Question about Welsh (OT) Re: Pratchett in Welsh!
theania at freeuk.com
Mon May 13 14:43:09 EDT 2002
> Ania is talking about Welsh:
> > Welsh is written in Roman alphabet and has never been written in
> > else. Some early Celtic inscriptions are in Greek letters, or in ogham,
> > that actually predates Welsh, i. e. Welsh as such had not evolved yet.
> > The Welsh alphabet does not have K, Q, V, X or Z; it does include
> Nor does it have J except in words borrowed from English, I think.
Yes, it's used mostly in the surname Jones (ha! I managed an oblique
ObDWJ!). They used to use si to render j, so Jenkins is Siencyn in Welsh,
and John - Sion. (this is a rendition of English John/germanic Johann -
likewise Irish Sean - both Irish and Welsh also have earlier forms of the
Hebrew name John, which came presumably through Christianity and scriptures,
not via English. These are Eoin and Ioan, respectively, IIRC)

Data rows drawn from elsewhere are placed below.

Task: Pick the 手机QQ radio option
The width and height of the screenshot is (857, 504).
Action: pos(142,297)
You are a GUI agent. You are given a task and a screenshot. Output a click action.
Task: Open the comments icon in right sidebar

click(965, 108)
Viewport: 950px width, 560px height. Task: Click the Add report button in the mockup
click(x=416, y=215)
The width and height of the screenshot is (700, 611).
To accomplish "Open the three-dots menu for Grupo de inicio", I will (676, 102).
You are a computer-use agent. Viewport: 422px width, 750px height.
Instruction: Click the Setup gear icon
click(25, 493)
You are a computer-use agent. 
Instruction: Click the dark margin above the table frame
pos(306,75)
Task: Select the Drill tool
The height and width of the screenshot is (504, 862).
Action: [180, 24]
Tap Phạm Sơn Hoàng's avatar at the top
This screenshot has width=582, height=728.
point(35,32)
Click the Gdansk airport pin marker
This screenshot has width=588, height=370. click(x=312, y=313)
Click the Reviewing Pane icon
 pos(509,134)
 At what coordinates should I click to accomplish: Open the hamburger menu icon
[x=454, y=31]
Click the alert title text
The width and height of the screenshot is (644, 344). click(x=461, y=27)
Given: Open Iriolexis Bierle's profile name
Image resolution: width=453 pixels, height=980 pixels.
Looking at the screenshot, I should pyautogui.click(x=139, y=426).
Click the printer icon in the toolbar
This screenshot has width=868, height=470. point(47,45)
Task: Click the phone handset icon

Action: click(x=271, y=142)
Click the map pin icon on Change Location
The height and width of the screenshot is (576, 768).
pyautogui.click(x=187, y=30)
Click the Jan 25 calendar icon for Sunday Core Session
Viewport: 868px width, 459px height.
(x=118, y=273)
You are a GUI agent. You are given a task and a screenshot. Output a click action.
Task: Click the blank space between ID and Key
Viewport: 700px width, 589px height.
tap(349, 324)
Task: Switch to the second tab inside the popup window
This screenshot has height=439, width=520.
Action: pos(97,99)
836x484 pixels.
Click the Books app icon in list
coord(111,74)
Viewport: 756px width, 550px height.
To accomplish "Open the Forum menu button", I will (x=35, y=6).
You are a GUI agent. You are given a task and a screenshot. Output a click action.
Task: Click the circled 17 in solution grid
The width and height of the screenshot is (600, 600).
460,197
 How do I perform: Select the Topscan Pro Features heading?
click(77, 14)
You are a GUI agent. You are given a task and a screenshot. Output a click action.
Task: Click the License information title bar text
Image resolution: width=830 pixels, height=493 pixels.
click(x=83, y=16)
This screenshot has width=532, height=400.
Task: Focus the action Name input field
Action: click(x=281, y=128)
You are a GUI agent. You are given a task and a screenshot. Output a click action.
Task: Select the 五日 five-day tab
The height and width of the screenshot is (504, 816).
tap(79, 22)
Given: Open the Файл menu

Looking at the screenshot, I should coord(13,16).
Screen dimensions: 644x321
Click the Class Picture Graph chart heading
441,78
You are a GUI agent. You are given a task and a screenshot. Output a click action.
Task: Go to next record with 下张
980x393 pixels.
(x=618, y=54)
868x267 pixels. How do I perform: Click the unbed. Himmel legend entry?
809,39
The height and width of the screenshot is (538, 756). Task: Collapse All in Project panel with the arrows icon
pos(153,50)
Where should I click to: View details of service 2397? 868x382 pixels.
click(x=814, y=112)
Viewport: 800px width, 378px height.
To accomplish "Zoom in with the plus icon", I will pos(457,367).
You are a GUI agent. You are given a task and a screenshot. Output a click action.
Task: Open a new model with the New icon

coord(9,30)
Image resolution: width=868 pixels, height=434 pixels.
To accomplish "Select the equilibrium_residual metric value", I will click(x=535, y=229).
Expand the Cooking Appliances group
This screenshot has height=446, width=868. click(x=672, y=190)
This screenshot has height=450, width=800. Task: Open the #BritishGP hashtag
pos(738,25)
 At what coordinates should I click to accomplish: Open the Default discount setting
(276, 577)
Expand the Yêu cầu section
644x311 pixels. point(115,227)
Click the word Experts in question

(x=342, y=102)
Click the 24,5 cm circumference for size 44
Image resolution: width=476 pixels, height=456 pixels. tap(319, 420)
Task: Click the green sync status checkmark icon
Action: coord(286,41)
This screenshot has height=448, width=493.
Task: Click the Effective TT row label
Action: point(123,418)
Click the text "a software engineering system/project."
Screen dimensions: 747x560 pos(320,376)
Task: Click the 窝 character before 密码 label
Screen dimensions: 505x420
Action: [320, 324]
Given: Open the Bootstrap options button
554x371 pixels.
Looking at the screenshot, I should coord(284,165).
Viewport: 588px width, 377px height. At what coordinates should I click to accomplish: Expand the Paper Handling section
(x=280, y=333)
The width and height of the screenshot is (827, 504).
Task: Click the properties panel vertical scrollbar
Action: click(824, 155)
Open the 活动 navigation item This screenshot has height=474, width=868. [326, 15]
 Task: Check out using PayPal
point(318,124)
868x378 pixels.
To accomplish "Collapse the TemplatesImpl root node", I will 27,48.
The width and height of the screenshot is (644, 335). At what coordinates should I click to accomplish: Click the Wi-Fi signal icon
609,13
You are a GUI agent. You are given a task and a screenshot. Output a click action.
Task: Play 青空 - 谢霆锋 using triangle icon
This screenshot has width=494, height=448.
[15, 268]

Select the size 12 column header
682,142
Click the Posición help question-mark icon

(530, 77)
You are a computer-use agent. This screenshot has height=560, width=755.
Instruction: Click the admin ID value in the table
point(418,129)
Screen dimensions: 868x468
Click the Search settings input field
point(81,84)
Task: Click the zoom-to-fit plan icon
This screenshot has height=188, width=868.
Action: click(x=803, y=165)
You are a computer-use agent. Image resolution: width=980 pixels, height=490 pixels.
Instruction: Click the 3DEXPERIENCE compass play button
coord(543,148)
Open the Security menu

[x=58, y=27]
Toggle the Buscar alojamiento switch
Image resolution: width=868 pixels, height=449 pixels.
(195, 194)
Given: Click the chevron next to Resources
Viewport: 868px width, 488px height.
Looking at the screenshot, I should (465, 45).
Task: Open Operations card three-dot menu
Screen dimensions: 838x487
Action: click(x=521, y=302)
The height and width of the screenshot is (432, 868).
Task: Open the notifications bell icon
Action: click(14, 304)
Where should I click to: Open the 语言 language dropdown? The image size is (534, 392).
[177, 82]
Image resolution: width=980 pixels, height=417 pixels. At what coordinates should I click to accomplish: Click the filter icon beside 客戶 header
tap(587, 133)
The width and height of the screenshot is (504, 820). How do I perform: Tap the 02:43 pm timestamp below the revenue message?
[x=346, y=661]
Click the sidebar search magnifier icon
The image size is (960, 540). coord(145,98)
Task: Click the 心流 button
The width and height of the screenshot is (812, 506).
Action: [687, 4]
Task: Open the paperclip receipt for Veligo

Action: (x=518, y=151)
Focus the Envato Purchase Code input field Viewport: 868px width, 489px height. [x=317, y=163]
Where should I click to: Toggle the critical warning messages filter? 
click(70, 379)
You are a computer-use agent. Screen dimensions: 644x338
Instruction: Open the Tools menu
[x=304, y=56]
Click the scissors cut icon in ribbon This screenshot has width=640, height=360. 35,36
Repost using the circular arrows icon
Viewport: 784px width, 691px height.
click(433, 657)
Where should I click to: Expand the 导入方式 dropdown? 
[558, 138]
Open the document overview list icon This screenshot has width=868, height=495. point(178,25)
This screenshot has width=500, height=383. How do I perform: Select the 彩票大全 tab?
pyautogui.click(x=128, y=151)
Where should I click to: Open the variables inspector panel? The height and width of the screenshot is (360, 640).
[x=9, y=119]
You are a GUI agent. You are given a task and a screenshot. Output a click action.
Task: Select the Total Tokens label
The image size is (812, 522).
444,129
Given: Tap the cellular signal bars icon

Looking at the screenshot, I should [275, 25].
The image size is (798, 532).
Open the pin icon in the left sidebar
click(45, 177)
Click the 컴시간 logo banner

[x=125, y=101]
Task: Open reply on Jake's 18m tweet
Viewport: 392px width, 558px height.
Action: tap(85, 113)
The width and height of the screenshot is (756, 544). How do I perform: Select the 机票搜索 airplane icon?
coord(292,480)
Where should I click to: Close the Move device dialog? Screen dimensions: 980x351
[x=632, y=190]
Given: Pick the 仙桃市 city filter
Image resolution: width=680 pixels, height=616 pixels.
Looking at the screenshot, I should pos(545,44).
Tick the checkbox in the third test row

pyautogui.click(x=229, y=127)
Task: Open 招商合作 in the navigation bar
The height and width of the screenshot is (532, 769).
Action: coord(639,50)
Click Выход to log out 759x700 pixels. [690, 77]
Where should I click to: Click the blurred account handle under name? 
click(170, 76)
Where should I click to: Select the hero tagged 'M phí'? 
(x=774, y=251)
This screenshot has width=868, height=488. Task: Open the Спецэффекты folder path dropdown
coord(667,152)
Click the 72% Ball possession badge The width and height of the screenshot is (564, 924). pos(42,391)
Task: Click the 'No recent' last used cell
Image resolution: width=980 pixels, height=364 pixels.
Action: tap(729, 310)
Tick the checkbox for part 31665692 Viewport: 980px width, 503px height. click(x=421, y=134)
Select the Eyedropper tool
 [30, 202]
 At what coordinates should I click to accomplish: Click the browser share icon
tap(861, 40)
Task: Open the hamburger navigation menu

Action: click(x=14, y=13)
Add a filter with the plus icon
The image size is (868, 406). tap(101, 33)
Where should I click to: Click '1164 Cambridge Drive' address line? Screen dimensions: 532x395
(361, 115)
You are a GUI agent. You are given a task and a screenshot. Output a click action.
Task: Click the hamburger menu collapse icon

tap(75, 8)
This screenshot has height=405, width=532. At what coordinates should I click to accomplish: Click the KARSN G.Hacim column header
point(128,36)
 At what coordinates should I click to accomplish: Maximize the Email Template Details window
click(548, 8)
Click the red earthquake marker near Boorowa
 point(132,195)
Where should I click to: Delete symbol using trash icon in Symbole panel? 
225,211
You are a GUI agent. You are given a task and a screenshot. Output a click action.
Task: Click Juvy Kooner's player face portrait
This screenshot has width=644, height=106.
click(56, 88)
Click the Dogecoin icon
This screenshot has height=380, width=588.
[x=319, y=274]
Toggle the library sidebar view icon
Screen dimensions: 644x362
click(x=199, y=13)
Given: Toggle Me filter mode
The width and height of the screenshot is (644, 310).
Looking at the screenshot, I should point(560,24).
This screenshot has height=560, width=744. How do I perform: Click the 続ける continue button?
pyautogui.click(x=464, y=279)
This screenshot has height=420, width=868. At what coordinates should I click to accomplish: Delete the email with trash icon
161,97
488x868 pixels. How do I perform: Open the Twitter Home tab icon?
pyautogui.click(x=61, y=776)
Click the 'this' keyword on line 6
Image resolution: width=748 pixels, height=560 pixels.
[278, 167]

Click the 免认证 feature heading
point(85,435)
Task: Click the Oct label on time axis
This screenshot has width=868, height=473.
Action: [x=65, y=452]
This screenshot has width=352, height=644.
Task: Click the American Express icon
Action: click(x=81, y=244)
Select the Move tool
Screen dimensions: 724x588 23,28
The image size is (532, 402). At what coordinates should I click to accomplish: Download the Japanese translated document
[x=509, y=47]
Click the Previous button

> > extra letters to represent Welsh sounds, but they are just 'ordinary'
> > letters combined or doubled. These are: CH, DD, FF, LL, NG, RH. If you
> > in a Welsh dictionary, words beginning with these letters will be listed
> > separately (ch will not be between ce and ci, but in its own section
> > all other words beginning with c)
> It's worse than that - and this fooled me when I first tried looking up
> words. NG comes in the alphabet straight after G. Don't go looking for
> after N...
This is because ng is the nasal mutation of g, not n. (sorry, being
technical again. This is not the place to go into detail, trust me)
> (Czech has similar difficulties with CH, which in their alphabet follows
Well, one learns something every day! We have a ch (pron. not unlike h) in
Polish, but it isn't seen as a separate letter.
> I've often wondered whether the "twig-shaped" writing in Power of Three
> derived from Ogham. I'm guessing that the Moor people didn't use a
> Roman-derived alphabet, since they couldn't make any sense of printed
> Any thoughts?
Probably. I believe ogham evolved as it did because it was suitable for
carving into hard surfaces. But (in Po3) maybe it was a form of runic
script? (also lacks curves, therefore good for carving)
Incidentally, I've never heard of a Welsh number-writing system, so cannot
comment constructively on this point.